If you’re having to say, “probably means, at least in part,” this means we really don’t know what were supposed to be getting here in terms of a message. But then Allen went on to say,

“That said, there’s no way to view the encounter other than as a broad gesture of support by the Pope for conscientious objection from gay marriage laws, especially taken in tandem with his statement aboard the papal plane that following one’s conscience in such a situation is a “human right” – one, he insisted, that also belongs to government officials.”

James Martin, writing at America, the headline of his article that appeared in the Acts of Faith column in the Washington Post was this,

“Relax, Pope Francis’s meeting with Kim Davis isn’t such a big deal.”

Well, it’s clear that LGBT activists inside the Roman Catholic Church aren’t buying the argument that it’s not a big deal. And others in the gay-rights movement are also making very clear the fact that they get the message of this meeting. Michelangelo Signorile, one of the most influential leaders in the gay-rights movement for the last several decades, wrote an article at the Huffington Post, in which he argued, that,

“Pope Francis Undermined the Goodwill of His Trip and Proved to Be a Coward.”

Signorile wrote,

“I would have more respect for the Pope if he had publicly embraced Kim Davis and made an argument for her, as he did in his visit with the Little Sisters of the Poor, who are battling against filling out a form to exempt themselves from Obamacare’s contraception requirement.”

Signorile went on to write about the Pope,

“He shows himself to be antithetical to much of what he preaches and teaches. He talks about dialogue and having the courage of one’s convictions and the courage to speak out. But he swept this Davis meeting under the rug, seemingly ashamed and certainly not wanting to broach the subject. Even Davis’s supporters should find that insulting to them.”

And in the oddest way, I have to agree with Michelangelo Signorile. I think he sees the situation exactly as it is. One of the most important responsibilities of leadership is to make our convictions clear. And as an outsider, as a Protestant, as an evangelical looking at the Roman Catholic Church and looking at all the conversation in controversy following Pope Francis and frankly, surrounding him now almost from the beginning, one of the things we need to keep in mind is that we are watching an example of what happens when a leader sends very mixed signals and when in a context of cultural opposition those mixed signals are simply grasped upon headline by headline by one group saying it means this, and by another group say the very same acts for the very same words mean something else. Everyone trying to argue that at the end of the day, the Pope is on their side of the argument. Now on this, it’s clear the liberals by far have more claim upon Pope Francis than do the conservatives, but it’s also clear that this is a Pope who continues to amaze by confusing people and that is something that can be described only in terms of being bizarre.

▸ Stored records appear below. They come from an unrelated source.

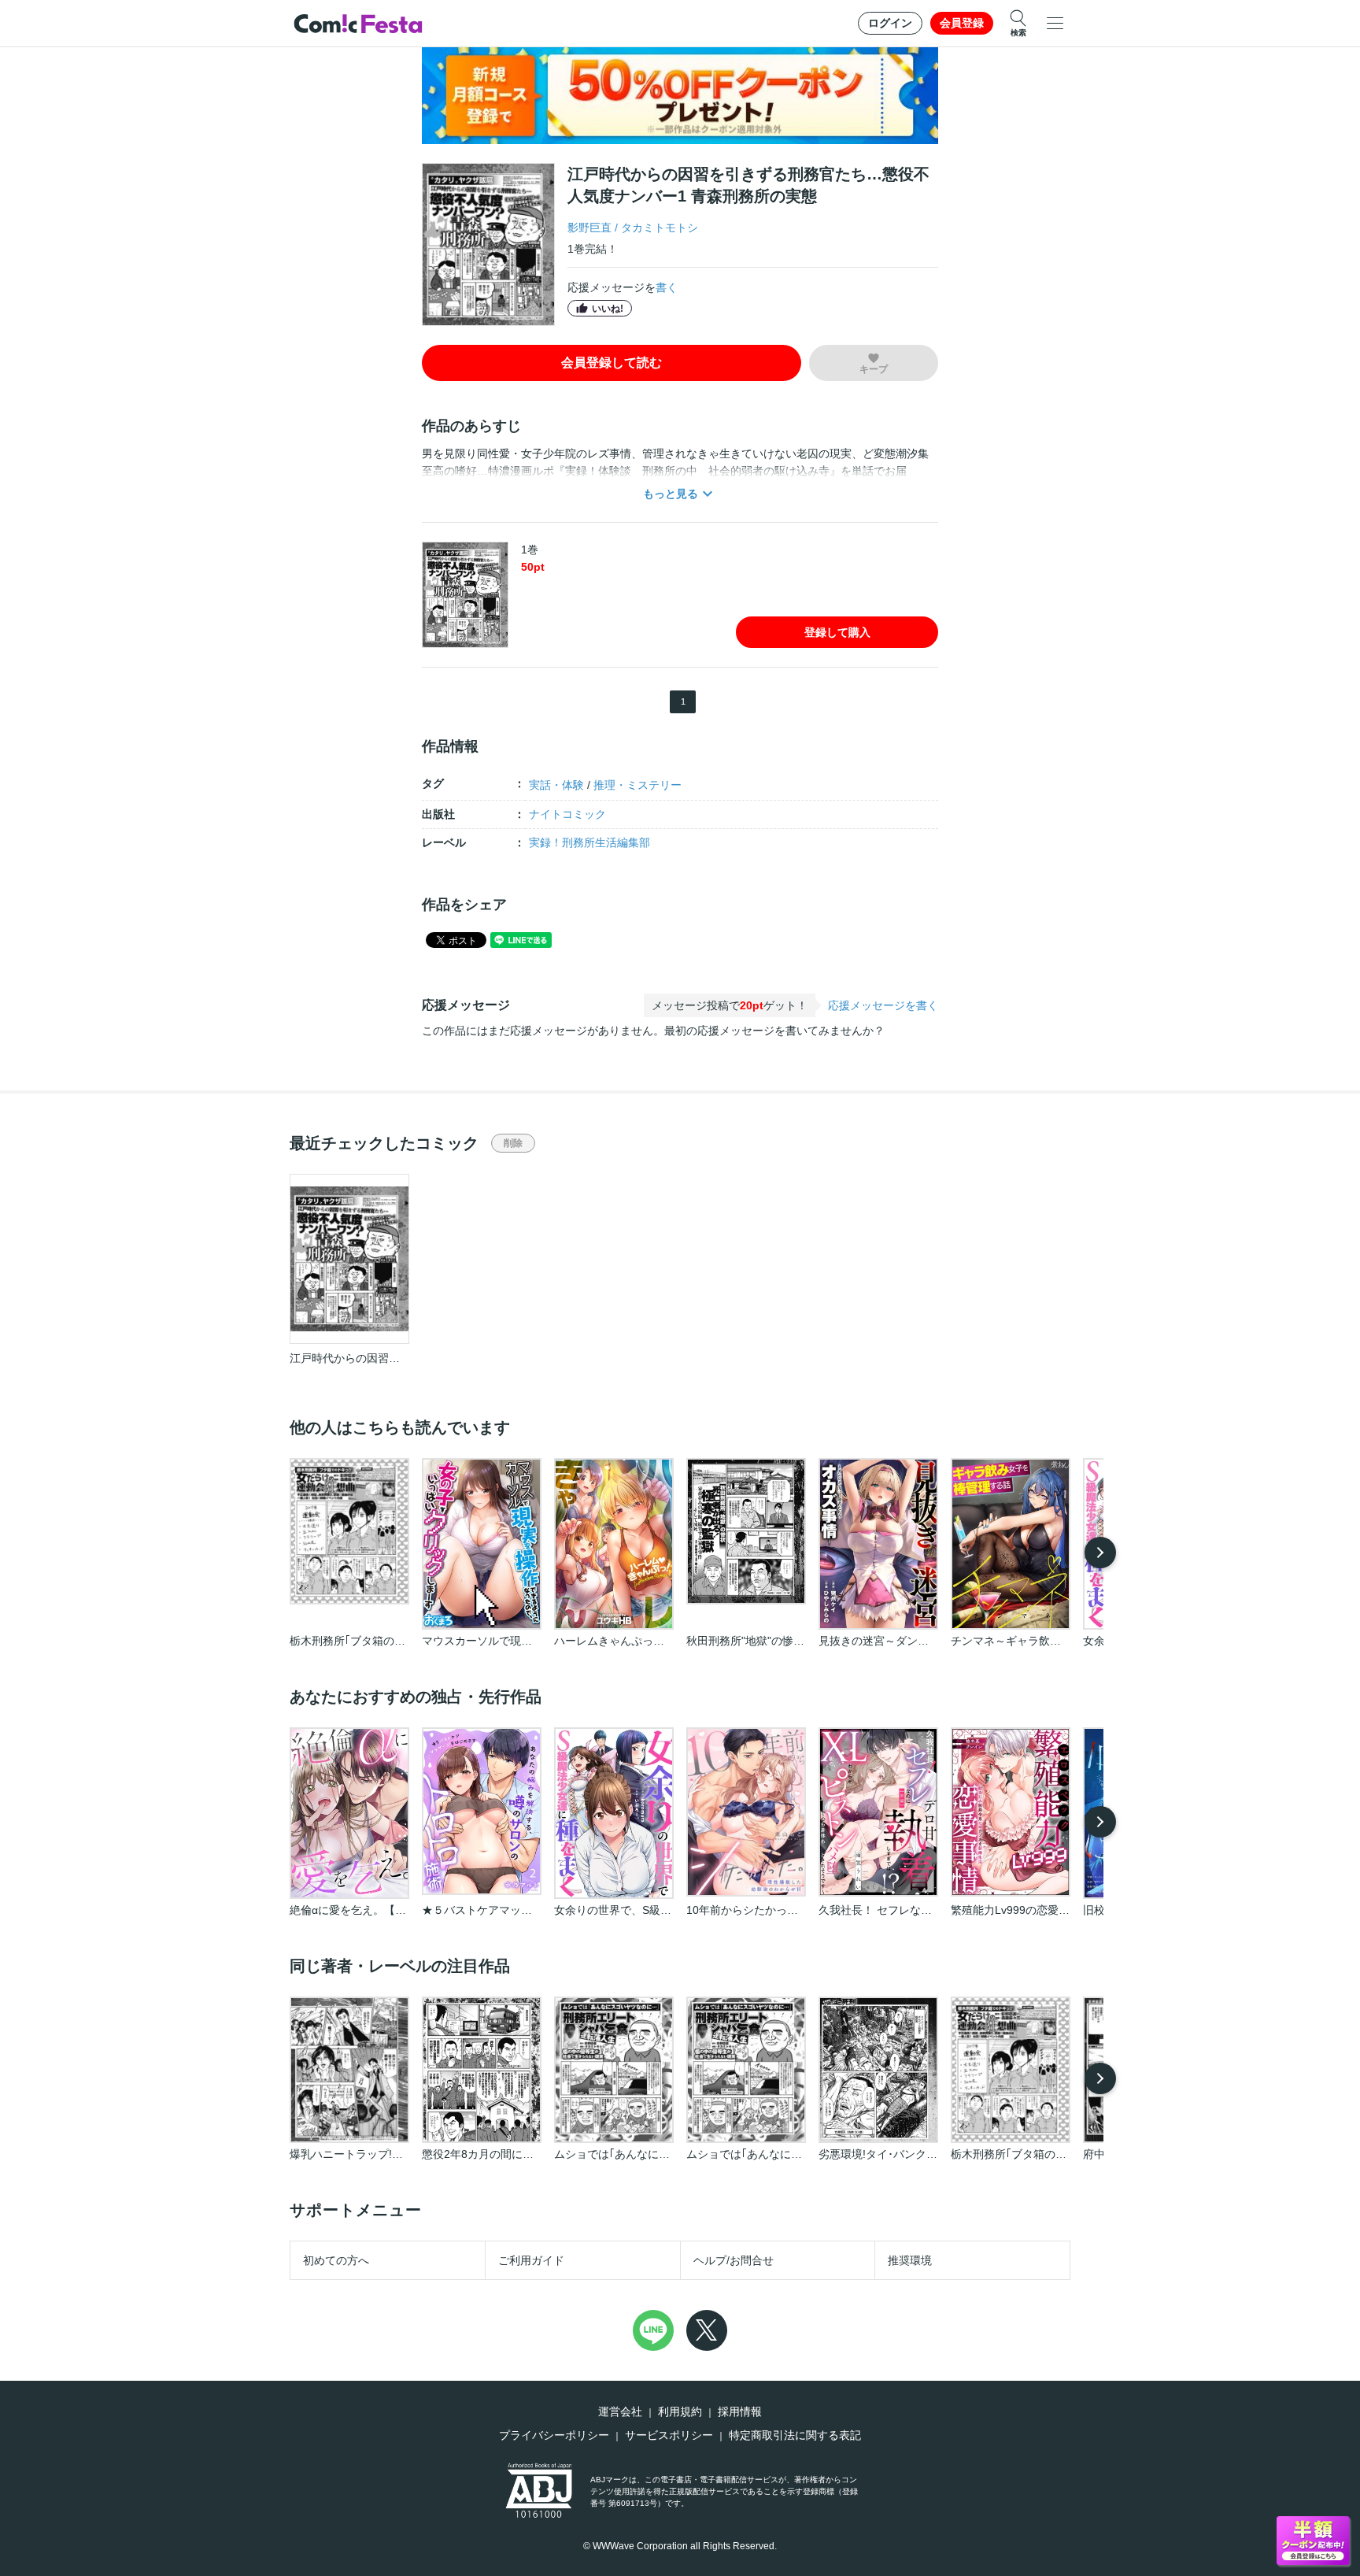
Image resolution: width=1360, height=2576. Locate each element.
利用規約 (680, 2411)
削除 (513, 1143)
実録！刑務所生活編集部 (589, 842)
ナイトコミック (567, 814)
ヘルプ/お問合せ (733, 2260)
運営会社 (620, 2411)
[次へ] (1100, 1552)
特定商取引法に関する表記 (795, 2435)
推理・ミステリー (637, 785)
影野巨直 (589, 227)
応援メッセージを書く (883, 1005)
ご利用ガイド (531, 2260)
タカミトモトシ (659, 227)
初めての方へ (336, 2260)
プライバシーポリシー (554, 2435)
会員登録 (962, 23)
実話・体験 (556, 785)
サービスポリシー (669, 2435)
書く (667, 287)
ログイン (890, 23)
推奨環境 (910, 2260)
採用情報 (740, 2411)
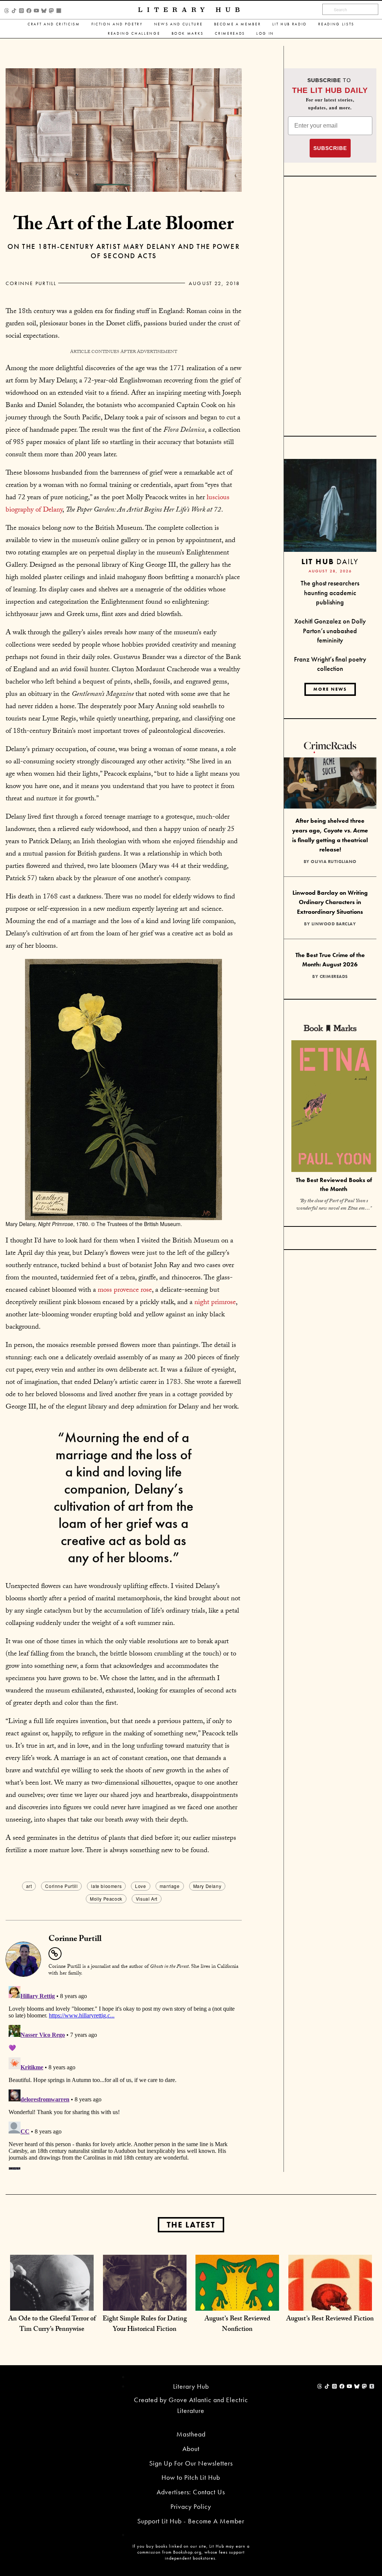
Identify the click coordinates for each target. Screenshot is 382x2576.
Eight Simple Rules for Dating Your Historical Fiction (145, 2325)
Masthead (191, 2434)
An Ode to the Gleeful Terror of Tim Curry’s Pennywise (52, 2325)
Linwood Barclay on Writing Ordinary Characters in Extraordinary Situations (330, 902)
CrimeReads (230, 33)
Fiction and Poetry (117, 24)
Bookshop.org (187, 2552)
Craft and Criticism (54, 24)
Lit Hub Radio (289, 24)
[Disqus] (124, 2076)
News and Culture (178, 24)
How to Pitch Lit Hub (191, 2477)
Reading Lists (336, 24)
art (29, 1886)
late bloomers (106, 1886)
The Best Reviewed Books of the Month (334, 1184)
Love (140, 1886)
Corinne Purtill (31, 283)
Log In (265, 33)
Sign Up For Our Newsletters (191, 2463)
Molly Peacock (106, 1898)
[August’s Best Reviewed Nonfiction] (237, 2295)
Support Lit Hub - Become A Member (190, 2521)
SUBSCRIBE (330, 148)
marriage (170, 1886)
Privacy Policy (190, 2506)
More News (330, 689)
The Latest (191, 2224)
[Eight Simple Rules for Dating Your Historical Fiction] (145, 2295)
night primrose (215, 1303)
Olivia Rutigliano (334, 862)
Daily (329, 561)
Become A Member (237, 24)
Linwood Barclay (333, 924)
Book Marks (188, 33)
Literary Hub (191, 9)
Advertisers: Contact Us (191, 2492)
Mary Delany (207, 1886)
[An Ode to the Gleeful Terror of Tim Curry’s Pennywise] (52, 2295)
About (191, 2448)
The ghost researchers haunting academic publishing (330, 592)
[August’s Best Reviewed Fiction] (330, 2295)
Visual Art (146, 1898)
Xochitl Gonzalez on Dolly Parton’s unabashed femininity (330, 630)
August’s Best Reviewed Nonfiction (237, 2325)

Pope's political messaging consequence of sacramental division of practice and doctrine

This explains why Daniel Henninger writing at the Wall Street Journal discusses the Pope’s visit in terms of a politicized papacy. Henninger wrote,

“It is said widely that Francis will never allow himself to be co-opted into anyone else’s political agenda. The Pope is famously his own man. But the Pope has no control over whether he is co-opted into the political goals and strategies of others.”

But then Henninger went on to say,

“Francis’ popularity remains high, but the dangers in his current course are high. What many of his new political friends mainly seek is to have the Pope “moralize” their politics. Francis’ spiritual message could not be more secondary.”

Henninger then concludes,

“How allowing the papacy’s core moral authority to be politicized is in the interests of the Catholic Church as an institution is difficult to see.”

Well, from an evangelical perspective, from a theological perspective there is assuredly more going on here and for the authority to explain that I go to none other than John L. Allen, Jr., who in a special edition of Time Magazine timed for the Pope’s visit, had written about the distinction between doctrine and pastoral practice in the Roman Catholic Church, given its priestly and sacramental theology. In the special edition of Time John Allen wrote,

“Many years ago at a bookshop in Rome, I attended a small talk by a senior Vatican official, toward the end he took some questions and an elderly Italian woman rose to say that she was divorced and had remarried outside the church, which technically disqualified her from receiving Communion at Sunday mass. But her pastor had quietly told her it would be all right to come forward at mass to receive the sacrament. She wanted to know from this Vatican official if that was okay.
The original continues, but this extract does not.